From the standpoint of providing "private lines," allocating colors to individual end users is fine. The more you can deliver (again, if the distance tradeoffs justify), the more revenues a carrier will garner per strand. But from a "networking" perspective, i.e., allowing for the interchange of data between lambdas, it's got its fair share of problems.

At some point in this respect, DWDM stops scaling to breakeven capabilities, altogether, when viewed in the light of total architectural considerations, when using today's state of the art. This, even taking some accelerated improvements into account over the next several years. Paradoxically, this becomes so "especially" when taking the greater number of optical channel creating improvements into account. One reaches a point, in other words, when any further improvements in color fabrication requires an increased distance to break even. When this happens at the shorter distances, it's cheaper to simply use fewer wavelengths and add more strands.

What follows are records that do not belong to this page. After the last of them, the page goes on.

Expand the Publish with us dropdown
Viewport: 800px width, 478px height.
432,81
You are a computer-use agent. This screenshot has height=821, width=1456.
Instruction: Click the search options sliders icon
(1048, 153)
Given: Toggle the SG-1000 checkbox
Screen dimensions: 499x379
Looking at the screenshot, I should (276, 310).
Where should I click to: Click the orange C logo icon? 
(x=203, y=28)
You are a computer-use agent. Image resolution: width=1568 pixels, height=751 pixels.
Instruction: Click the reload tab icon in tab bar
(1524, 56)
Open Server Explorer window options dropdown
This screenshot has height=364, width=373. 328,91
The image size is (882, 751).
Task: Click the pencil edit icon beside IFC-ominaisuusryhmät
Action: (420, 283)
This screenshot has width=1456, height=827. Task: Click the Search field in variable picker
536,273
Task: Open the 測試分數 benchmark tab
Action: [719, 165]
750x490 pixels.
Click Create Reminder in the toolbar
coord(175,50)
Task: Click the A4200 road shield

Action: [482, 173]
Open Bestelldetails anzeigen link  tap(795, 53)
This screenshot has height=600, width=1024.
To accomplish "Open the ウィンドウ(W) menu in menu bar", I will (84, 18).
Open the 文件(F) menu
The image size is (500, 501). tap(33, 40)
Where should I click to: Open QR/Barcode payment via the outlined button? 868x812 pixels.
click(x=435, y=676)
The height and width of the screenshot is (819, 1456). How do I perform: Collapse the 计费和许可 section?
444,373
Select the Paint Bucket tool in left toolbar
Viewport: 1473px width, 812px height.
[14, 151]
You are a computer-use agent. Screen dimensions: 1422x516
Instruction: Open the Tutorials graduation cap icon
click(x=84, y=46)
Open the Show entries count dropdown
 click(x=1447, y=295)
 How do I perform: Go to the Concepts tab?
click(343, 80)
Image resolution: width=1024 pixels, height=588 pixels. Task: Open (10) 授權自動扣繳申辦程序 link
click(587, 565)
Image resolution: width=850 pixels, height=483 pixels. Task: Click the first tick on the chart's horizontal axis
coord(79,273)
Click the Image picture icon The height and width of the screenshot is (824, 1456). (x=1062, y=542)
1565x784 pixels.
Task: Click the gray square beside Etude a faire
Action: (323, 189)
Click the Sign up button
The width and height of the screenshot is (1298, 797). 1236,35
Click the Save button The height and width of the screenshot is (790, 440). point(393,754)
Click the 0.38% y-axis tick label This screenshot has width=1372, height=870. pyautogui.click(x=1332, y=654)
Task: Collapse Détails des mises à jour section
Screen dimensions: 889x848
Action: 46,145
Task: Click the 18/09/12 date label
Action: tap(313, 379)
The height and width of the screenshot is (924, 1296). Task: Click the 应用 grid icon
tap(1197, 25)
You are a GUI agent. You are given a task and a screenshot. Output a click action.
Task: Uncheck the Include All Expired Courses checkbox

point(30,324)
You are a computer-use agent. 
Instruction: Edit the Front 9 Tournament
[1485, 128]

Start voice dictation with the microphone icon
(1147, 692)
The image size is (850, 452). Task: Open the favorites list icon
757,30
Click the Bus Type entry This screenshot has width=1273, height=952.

Perhaps these conditions will change sooner than I can see, at the moment, but there's still a race right now to see who can best optimize optical resources over 'any-distance' conditions the best, from what I can see.

The past half dozen posts or so were only meant as a metaphor to exercise the concept of SR's approach in terms which were generally familiar. Instead of using "homes passed," as in the residential cable TV model, consider "data centers passed" or "mega-POPs/NAPs passed" instead. Then, a single beam approach, if it were truly capable of scaling terabits, begins to make more sense, purely from the perspectives of costs and administrative ease.

Having dabbled in this model with DWDM parameters in mind, I can attest that box management, and element level tracking vs. lambda end-point assignments, becomes very expensive and administratively challenging once you go beyond several dozen colors of the sort currently available, and using the legacy constructs which are characteristic and most familiar to carriers.

The greater the number of colors used, the greater the distances required to justify the overall model. Maybe someday an inflection point will occur, when organically synthesized color generation methods are improved and managed entirely under software control, but not anytime soon.

And yet, some means beyond basic physical level mapping onto glass is required, due to the need to route optical payloads from one fiber 'container' to another, lest we are left with stranded payloads on individual strands.

Here lies the crux of the matter, then: how to parcel individual streams carried by optical, at some layer, no matter how thin that layer may be, above Layer One, or residing as close as possible to the upper Parts of Layer One convergence, and allow those parcels to migrate from one fiber to another, in established POPs and along established routes.

Monterey thinks they have the answer with DWDM and WaRP. Corvis and others are making even bolder claims, still, but their methods wont be unveiled until some time into the future. Yet, as far as I can see, they are all dependent on, and left with the same scaling problems I previously mentioned, in conjunction with DWDM's basic attributes. While I'm actually encouraged by such measures, they are proprietary at the current time. Just like IOS was originally, from CISCO. Which, in itself, leads to some interesting conjecturing, but I've gone long enough in this post.

How extensible will each of these proprietary schemes be, beyond the borders of individual carriers' reaches? The name of the game is supposed to be making optical less expensive to deploy (and, hopefully less expensive for end users to purchase at the same time), in ways which are ubiquitously communicable between different providers meshes. Are we on that road today? Or have proprietary architectures, for the sake of differentiation, already begun to take us in the opposite direction, again?